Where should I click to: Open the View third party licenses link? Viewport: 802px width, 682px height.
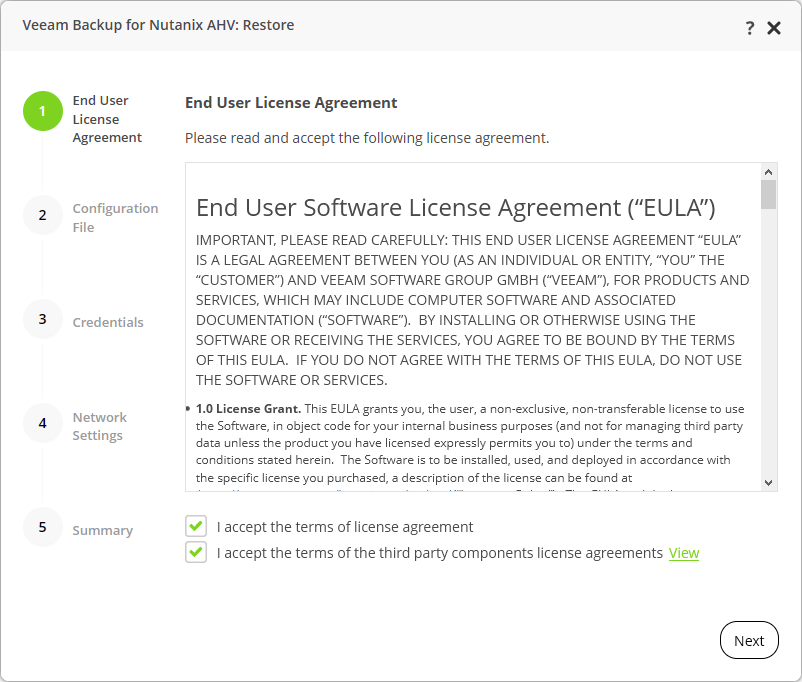click(x=684, y=553)
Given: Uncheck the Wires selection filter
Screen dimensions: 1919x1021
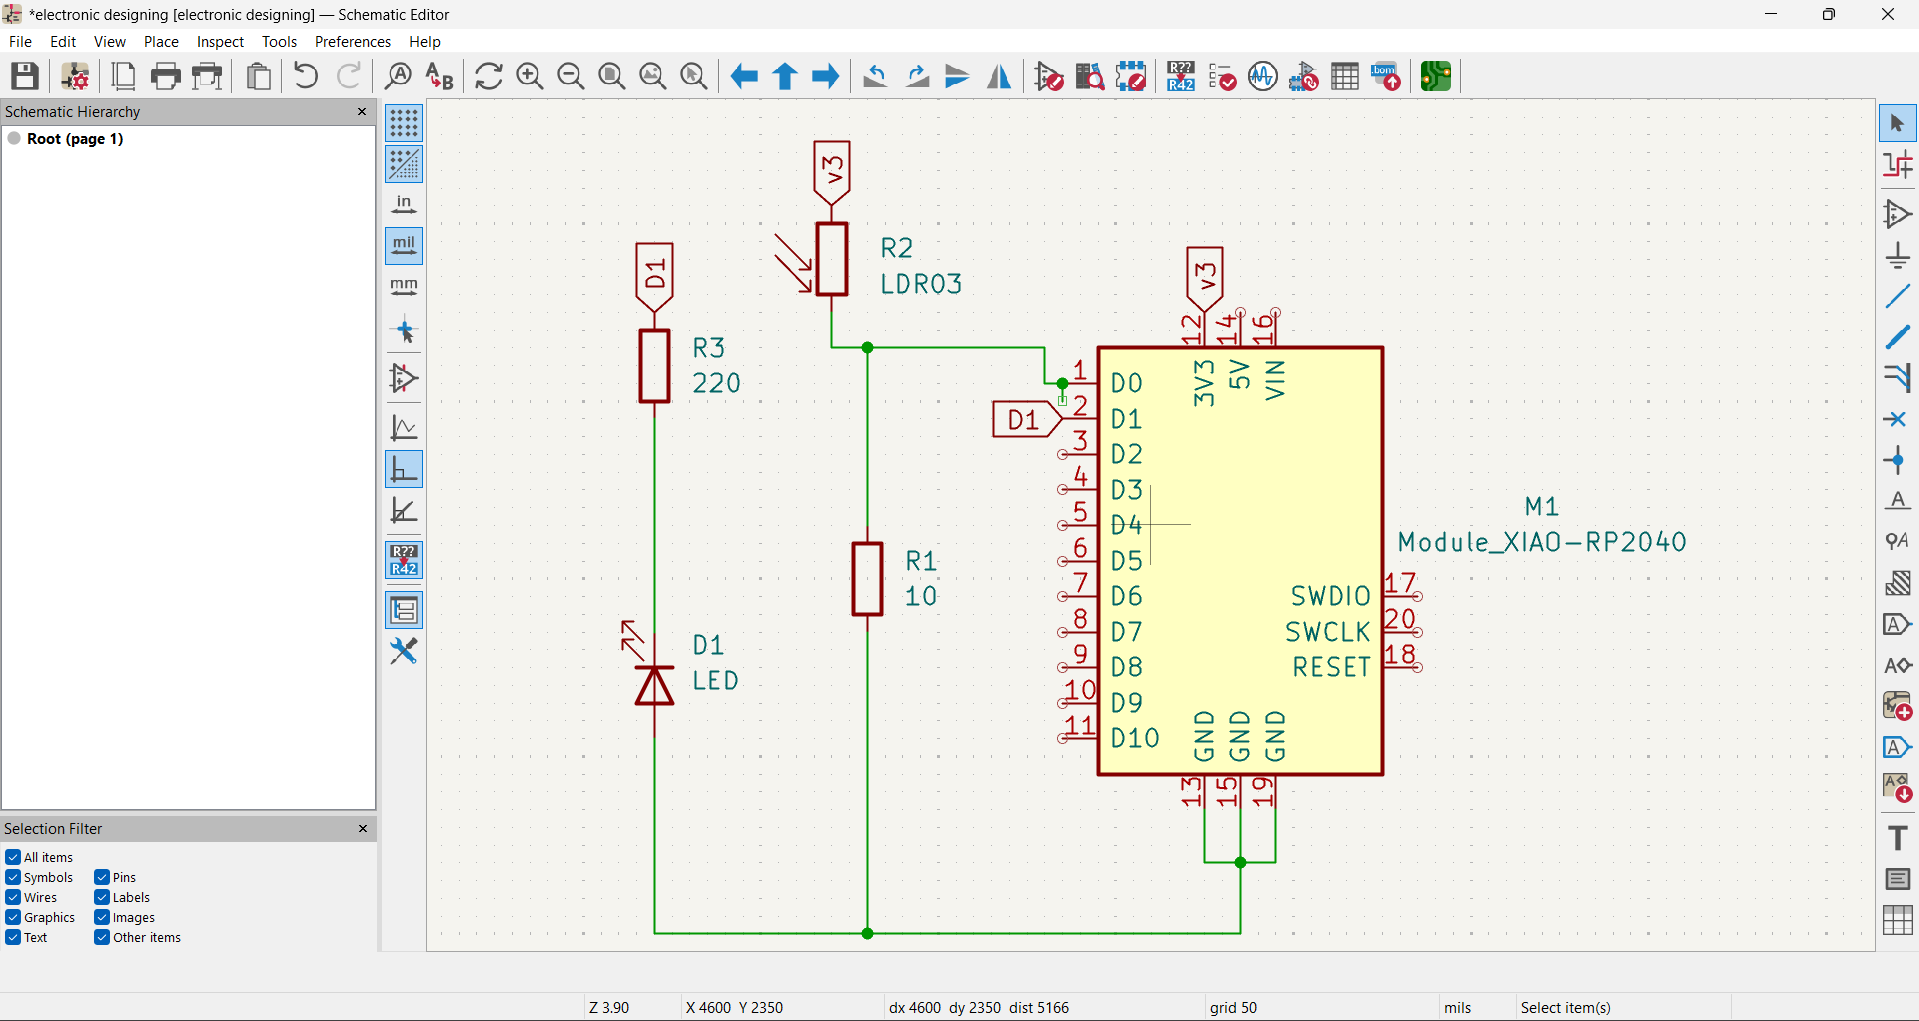Looking at the screenshot, I should (x=13, y=897).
• • • • •
__WORK INSTRUCTIONS__. Reproduce the lines above word for word, leaving out the pictures.

__FULL OUTPUT__.
Where should I click to: Open the View third party licenses link? Viewport: 802px width, 682px height.
click(x=684, y=553)
Given: Uncheck the Wires selection filter
Screen dimensions: 1919x1021
Looking at the screenshot, I should (x=13, y=897).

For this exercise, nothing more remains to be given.